→ Activity
Copy each line below that contains "circle".

* * *

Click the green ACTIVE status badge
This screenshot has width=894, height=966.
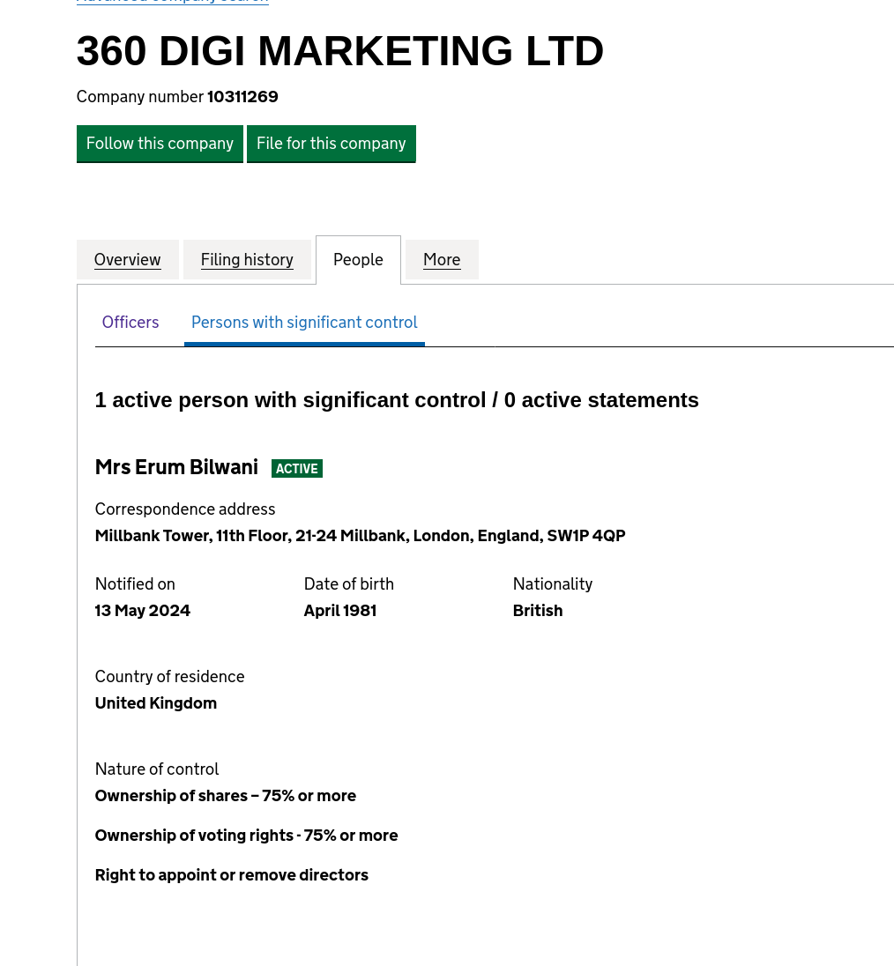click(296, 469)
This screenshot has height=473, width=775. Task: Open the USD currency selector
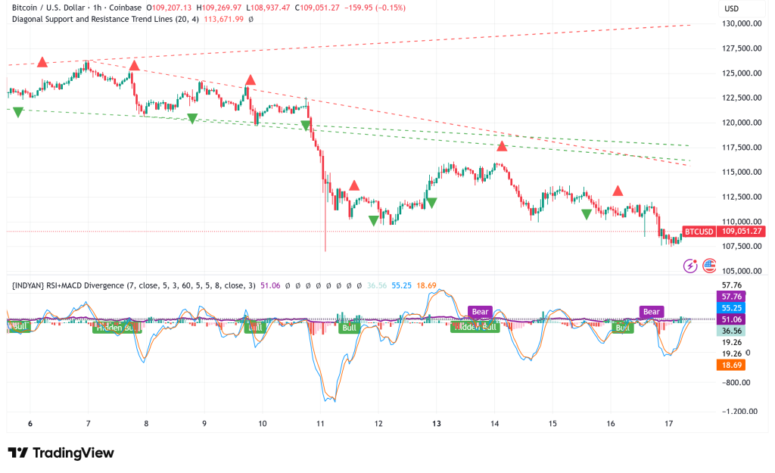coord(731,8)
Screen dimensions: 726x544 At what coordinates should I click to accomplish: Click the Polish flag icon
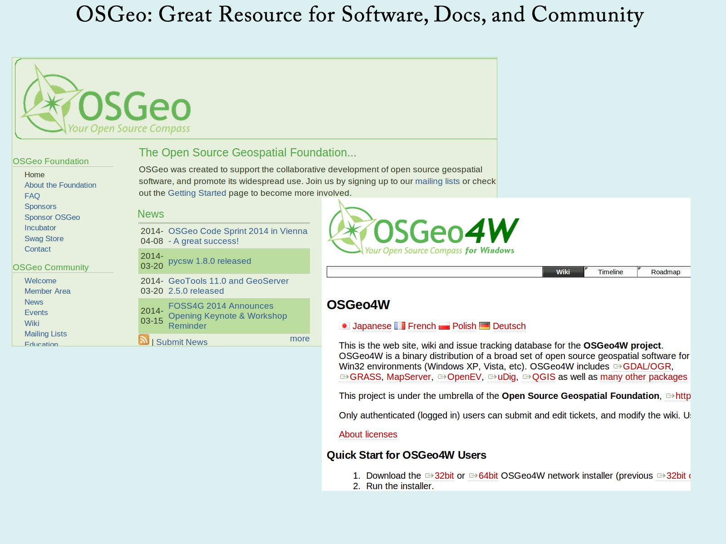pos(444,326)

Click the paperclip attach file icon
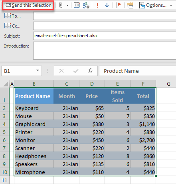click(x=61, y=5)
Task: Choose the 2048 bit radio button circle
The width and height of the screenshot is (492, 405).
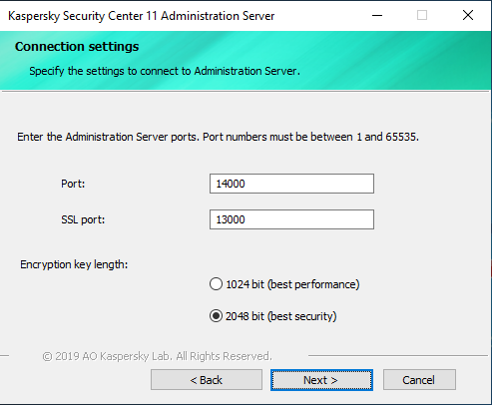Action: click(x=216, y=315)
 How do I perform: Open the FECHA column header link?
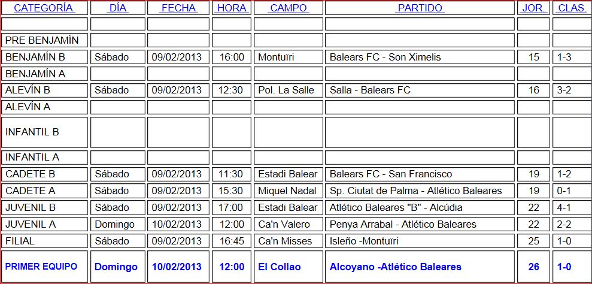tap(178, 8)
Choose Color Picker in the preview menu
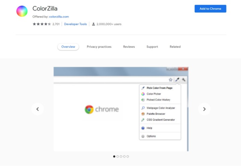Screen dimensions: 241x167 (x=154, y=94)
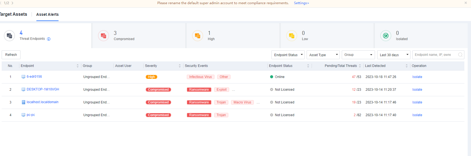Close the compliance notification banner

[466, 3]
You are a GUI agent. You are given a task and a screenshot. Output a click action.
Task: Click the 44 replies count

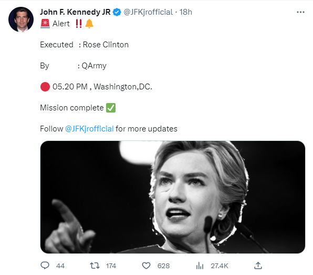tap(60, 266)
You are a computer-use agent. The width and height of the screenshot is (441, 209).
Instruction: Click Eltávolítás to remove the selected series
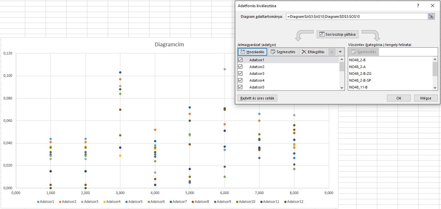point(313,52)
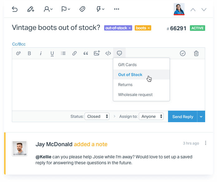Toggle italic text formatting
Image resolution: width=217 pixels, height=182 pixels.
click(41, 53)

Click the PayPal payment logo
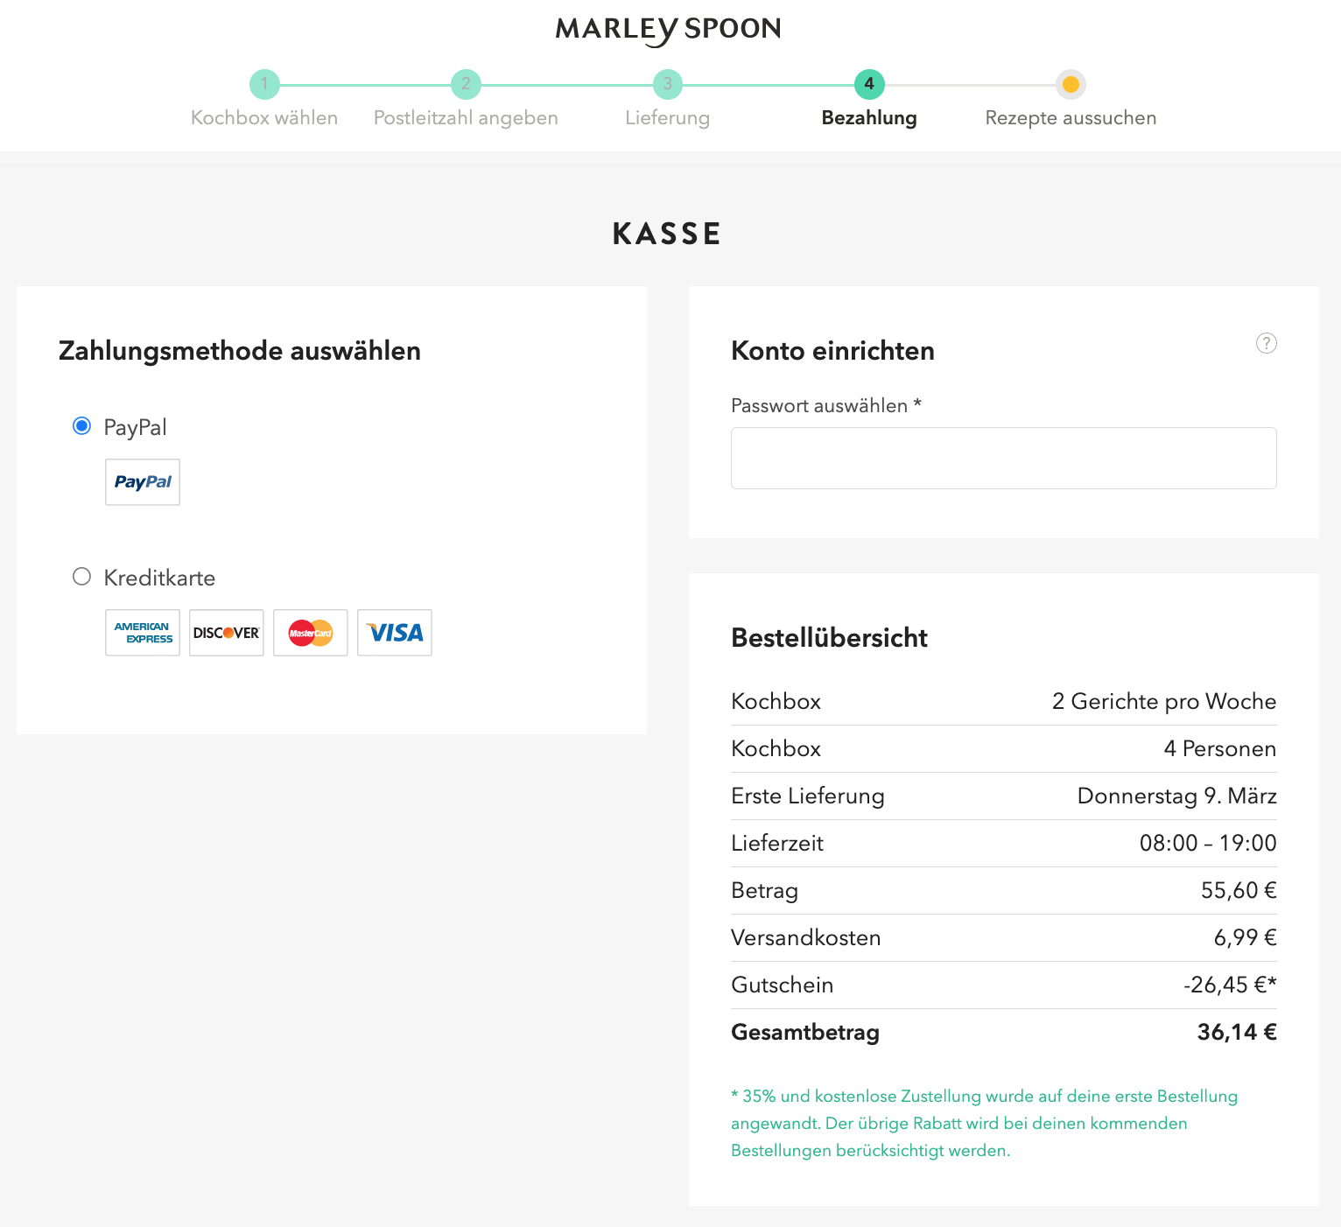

* * *

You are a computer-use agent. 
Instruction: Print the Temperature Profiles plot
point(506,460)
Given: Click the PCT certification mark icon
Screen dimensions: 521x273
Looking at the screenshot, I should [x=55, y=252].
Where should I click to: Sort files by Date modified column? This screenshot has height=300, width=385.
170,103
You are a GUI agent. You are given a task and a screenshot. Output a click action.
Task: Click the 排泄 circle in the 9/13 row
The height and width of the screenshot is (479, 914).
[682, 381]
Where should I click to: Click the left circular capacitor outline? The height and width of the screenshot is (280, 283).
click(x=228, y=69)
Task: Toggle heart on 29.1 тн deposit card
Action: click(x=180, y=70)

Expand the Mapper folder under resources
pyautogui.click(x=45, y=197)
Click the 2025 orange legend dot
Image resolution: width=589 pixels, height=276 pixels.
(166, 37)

* * *

→ Response for this exercise
Task: Choose the 2048 bit radio button circle
Task: Click the 排泄 circle in the 9/13 row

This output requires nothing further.